[THE EXERCISE] Copy the listing below word for word, every line of it, with nothing changed.

[MATERIAL FOR THIS EXERCISE]
━━━

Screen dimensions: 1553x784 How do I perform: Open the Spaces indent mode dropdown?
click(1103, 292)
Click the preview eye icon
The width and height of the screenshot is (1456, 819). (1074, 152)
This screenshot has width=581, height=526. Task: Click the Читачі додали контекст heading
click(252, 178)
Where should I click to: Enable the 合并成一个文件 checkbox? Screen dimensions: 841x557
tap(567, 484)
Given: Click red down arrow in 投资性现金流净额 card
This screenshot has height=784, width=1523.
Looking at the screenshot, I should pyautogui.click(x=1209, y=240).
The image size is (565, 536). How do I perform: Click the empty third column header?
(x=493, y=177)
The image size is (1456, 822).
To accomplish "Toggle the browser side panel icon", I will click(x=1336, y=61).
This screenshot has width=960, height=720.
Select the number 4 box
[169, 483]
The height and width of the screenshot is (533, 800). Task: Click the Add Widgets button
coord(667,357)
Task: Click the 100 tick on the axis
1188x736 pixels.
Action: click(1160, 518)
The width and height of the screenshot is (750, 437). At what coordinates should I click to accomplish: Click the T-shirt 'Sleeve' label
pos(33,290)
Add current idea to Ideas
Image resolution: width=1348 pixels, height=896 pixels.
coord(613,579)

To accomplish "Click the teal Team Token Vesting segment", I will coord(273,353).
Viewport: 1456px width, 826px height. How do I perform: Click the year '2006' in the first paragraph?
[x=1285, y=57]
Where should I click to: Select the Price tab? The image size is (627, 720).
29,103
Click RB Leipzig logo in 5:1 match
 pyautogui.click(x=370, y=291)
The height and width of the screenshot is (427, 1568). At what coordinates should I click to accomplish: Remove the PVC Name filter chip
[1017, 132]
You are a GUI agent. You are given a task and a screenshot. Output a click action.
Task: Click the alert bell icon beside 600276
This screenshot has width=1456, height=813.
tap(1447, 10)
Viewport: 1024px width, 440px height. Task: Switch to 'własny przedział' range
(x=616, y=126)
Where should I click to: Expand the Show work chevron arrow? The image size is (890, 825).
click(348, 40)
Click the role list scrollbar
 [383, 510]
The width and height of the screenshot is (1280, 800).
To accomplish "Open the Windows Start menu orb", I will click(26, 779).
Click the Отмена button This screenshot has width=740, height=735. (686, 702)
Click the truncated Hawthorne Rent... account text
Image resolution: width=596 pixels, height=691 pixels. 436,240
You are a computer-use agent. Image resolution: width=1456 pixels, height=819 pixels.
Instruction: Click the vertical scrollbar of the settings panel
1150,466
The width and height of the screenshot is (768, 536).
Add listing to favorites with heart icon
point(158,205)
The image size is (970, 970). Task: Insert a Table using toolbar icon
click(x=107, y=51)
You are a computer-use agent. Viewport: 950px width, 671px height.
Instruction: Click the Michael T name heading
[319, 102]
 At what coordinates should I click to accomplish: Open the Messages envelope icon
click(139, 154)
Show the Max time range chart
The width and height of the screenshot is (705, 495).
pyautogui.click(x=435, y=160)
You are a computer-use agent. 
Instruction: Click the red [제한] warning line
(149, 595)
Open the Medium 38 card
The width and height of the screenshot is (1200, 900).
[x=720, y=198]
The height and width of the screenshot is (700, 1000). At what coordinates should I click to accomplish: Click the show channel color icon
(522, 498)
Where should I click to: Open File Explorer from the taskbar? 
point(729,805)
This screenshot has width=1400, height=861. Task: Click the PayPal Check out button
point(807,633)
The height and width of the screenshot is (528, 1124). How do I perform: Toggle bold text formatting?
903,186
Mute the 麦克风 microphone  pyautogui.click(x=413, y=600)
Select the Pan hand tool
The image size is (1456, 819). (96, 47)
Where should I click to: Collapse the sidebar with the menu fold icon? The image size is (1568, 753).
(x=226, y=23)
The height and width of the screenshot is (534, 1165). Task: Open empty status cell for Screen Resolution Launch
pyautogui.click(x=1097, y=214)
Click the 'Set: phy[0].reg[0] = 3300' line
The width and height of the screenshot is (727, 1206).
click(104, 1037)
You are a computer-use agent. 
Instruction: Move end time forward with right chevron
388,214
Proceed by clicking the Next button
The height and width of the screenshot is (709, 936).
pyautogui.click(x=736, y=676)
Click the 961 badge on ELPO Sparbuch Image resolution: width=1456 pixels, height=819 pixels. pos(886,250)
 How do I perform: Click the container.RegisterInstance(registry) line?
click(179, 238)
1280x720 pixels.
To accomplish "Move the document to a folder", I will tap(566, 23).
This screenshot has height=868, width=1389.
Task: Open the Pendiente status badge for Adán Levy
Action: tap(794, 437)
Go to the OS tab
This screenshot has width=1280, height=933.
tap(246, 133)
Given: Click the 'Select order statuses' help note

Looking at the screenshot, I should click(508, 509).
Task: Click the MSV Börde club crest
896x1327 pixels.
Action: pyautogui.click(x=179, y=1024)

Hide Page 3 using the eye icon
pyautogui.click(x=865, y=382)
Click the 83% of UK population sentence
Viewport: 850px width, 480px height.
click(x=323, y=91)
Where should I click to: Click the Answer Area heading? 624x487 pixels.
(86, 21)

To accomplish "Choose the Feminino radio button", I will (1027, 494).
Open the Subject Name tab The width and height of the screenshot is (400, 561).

━━━

[SOLUTION]
Screen dimensions: 1553x784 How do I perform: Open the Spaces indent mode dropdown?
click(1103, 292)
Click the preview eye icon
The width and height of the screenshot is (1456, 819). (1074, 152)
This screenshot has width=581, height=526. Task: Click the Читачі додали контекст heading
click(252, 178)
Where should I click to: Enable the 合并成一个文件 checkbox? Screen dimensions: 841x557
tap(567, 484)
Given: Click red down arrow in 投资性现金流净额 card
This screenshot has height=784, width=1523.
Looking at the screenshot, I should pyautogui.click(x=1209, y=240).
The image size is (565, 536). How do I perform: Click the empty third column header?
(x=493, y=177)
The image size is (1456, 822).
To accomplish "Toggle the browser side panel icon", I will click(x=1336, y=61).
This screenshot has width=960, height=720.
Select the number 4 box
[169, 483]
The height and width of the screenshot is (533, 800). Task: Click the Add Widgets button
coord(667,357)
Task: Click the 100 tick on the axis
1188x736 pixels.
Action: click(1160, 518)
The width and height of the screenshot is (750, 437). At what coordinates should I click to accomplish: Click the T-shirt 'Sleeve' label
pos(33,290)
Add current idea to Ideas
Image resolution: width=1348 pixels, height=896 pixels.
coord(613,579)

To accomplish "Click the teal Team Token Vesting segment", I will coord(273,353).
Viewport: 1456px width, 826px height. How do I perform: Click the year '2006' in the first paragraph?
[x=1285, y=57]
Where should I click to: Select the Price tab? The image size is (627, 720).
29,103
Click RB Leipzig logo in 5:1 match
 pyautogui.click(x=370, y=291)
The height and width of the screenshot is (427, 1568). At what coordinates should I click to accomplish: Remove the PVC Name filter chip
[1017, 132]
You are a GUI agent. You are given a task and a screenshot. Output a click action.
Task: Click the alert bell icon beside 600276
This screenshot has width=1456, height=813.
tap(1447, 10)
Viewport: 1024px width, 440px height. Task: Switch to 'własny przedział' range
(x=616, y=126)
Where should I click to: Expand the Show work chevron arrow? The image size is (890, 825).
click(348, 40)
Click the role list scrollbar
 [383, 510]
The width and height of the screenshot is (1280, 800).
To accomplish "Open the Windows Start menu orb", I will click(26, 779).
Click the Отмена button This screenshot has width=740, height=735. (686, 702)
Click the truncated Hawthorne Rent... account text
Image resolution: width=596 pixels, height=691 pixels. 436,240
You are a computer-use agent. Image resolution: width=1456 pixels, height=819 pixels.
Instruction: Click the vertical scrollbar of the settings panel
1150,466
The width and height of the screenshot is (768, 536).
Add listing to favorites with heart icon
point(158,205)
The image size is (970, 970). Task: Insert a Table using toolbar icon
click(x=107, y=51)
You are a computer-use agent. Viewport: 950px width, 671px height.
Instruction: Click the Michael T name heading
[319, 102]
 At what coordinates should I click to accomplish: Open the Messages envelope icon
click(139, 154)
Show the Max time range chart
The width and height of the screenshot is (705, 495).
pyautogui.click(x=435, y=160)
You are a computer-use agent. 
Instruction: Click the red [제한] warning line
(149, 595)
Open the Medium 38 card
The width and height of the screenshot is (1200, 900).
[x=720, y=198]
The height and width of the screenshot is (700, 1000). At what coordinates should I click to accomplish: Click the show channel color icon
(522, 498)
Where should I click to: Open File Explorer from the taskbar? 
point(729,805)
This screenshot has width=1400, height=861. Task: Click the PayPal Check out button
point(807,633)
The height and width of the screenshot is (528, 1124). How do I perform: Toggle bold text formatting?
903,186
Mute the 麦克风 microphone  pyautogui.click(x=413, y=600)
Select the Pan hand tool
The image size is (1456, 819). (96, 47)
Where should I click to: Collapse the sidebar with the menu fold icon? The image size is (1568, 753).
(x=226, y=23)
The height and width of the screenshot is (534, 1165). Task: Open empty status cell for Screen Resolution Launch
pyautogui.click(x=1097, y=214)
Click the 'Set: phy[0].reg[0] = 3300' line
The width and height of the screenshot is (727, 1206).
click(104, 1037)
You are a computer-use agent. 
Instruction: Move end time forward with right chevron
388,214
Proceed by clicking the Next button
The height and width of the screenshot is (709, 936).
pyautogui.click(x=736, y=676)
Click the 961 badge on ELPO Sparbuch Image resolution: width=1456 pixels, height=819 pixels. pos(886,250)
 How do I perform: Click the container.RegisterInstance(registry) line?
click(179, 238)
1280x720 pixels.
To accomplish "Move the document to a folder", I will tap(566, 23).
This screenshot has height=868, width=1389.
Task: Open the Pendiente status badge for Adán Levy
Action: tap(794, 437)
Go to the OS tab
This screenshot has width=1280, height=933.
tap(246, 133)
Given: Click the 'Select order statuses' help note

Looking at the screenshot, I should click(508, 509).
Task: Click the MSV Börde club crest
896x1327 pixels.
Action: pyautogui.click(x=179, y=1024)

Hide Page 3 using the eye icon
pyautogui.click(x=865, y=382)
Click the 83% of UK population sentence
Viewport: 850px width, 480px height.
click(x=323, y=91)
Where should I click to: Click the Answer Area heading? 624x487 pixels.
(86, 21)

To accomplish "Choose the Feminino radio button", I will (1027, 494).
Open the Subject Name tab The width and height of the screenshot is (400, 561).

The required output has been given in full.